■ What you are asked to do ■
Without any alteration, retype the records that appear below.

• • • •

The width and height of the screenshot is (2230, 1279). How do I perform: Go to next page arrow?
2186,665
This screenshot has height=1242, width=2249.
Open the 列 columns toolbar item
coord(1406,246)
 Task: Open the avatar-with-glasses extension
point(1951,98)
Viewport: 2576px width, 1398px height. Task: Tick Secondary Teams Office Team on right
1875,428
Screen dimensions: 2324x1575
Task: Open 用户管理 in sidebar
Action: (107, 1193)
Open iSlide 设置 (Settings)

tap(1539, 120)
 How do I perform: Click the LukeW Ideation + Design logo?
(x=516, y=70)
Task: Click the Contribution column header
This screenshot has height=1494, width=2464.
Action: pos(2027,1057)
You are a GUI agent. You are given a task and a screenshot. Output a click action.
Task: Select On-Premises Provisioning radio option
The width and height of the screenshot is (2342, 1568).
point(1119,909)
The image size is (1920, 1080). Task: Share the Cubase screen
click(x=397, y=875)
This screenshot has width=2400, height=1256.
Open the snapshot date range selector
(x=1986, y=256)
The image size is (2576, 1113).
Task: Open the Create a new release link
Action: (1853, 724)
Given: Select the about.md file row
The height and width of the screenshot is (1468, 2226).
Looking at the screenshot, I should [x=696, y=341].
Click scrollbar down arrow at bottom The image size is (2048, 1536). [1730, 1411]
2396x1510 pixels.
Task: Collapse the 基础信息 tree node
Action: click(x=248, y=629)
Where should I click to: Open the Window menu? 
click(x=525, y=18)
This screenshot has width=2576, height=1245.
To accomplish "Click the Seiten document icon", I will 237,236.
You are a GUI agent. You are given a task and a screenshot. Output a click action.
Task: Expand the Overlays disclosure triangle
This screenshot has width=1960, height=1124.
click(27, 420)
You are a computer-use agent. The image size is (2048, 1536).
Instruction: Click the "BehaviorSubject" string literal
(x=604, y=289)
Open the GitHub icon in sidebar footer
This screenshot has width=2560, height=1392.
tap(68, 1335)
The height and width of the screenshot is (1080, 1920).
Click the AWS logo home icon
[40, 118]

• • • •

■ Answer section ■
The width and height of the screenshot is (2230, 1279). How do I perform: Go to next page arrow?
2186,665
This screenshot has height=1242, width=2249.
Open the 列 columns toolbar item
coord(1406,246)
 Task: Open the avatar-with-glasses extension
point(1951,98)
Viewport: 2576px width, 1398px height. Task: Tick Secondary Teams Office Team on right
1875,428
Screen dimensions: 2324x1575
Task: Open 用户管理 in sidebar
Action: (107, 1193)
Open iSlide 设置 (Settings)

tap(1539, 120)
 How do I perform: Click the LukeW Ideation + Design logo?
(x=516, y=70)
Task: Click the Contribution column header
This screenshot has height=1494, width=2464.
Action: pos(2027,1057)
You are a GUI agent. You are given a task and a screenshot. Output a click action.
Task: Select On-Premises Provisioning radio option
The width and height of the screenshot is (2342, 1568).
point(1119,909)
The image size is (1920, 1080). Task: Share the Cubase screen
click(x=397, y=875)
This screenshot has width=2400, height=1256.
Open the snapshot date range selector
(x=1986, y=256)
The image size is (2576, 1113).
Task: Open the Create a new release link
Action: (1853, 724)
Given: Select the about.md file row
The height and width of the screenshot is (1468, 2226).
Looking at the screenshot, I should [x=696, y=341].
Click scrollbar down arrow at bottom The image size is (2048, 1536). [1730, 1411]
2396x1510 pixels.
Task: Collapse the 基础信息 tree node
Action: click(x=248, y=629)
Where should I click to: Open the Window menu? 
click(x=525, y=18)
This screenshot has width=2576, height=1245.
To accomplish "Click the Seiten document icon", I will 237,236.
You are a GUI agent. You are given a task and a screenshot. Output a click action.
Task: Expand the Overlays disclosure triangle
This screenshot has width=1960, height=1124.
click(27, 420)
You are a computer-use agent. The image size is (2048, 1536).
Instruction: Click the "BehaviorSubject" string literal
(x=604, y=289)
Open the GitHub icon in sidebar footer
This screenshot has width=2560, height=1392.
tap(68, 1335)
The height and width of the screenshot is (1080, 1920).
Click the AWS logo home icon
[40, 118]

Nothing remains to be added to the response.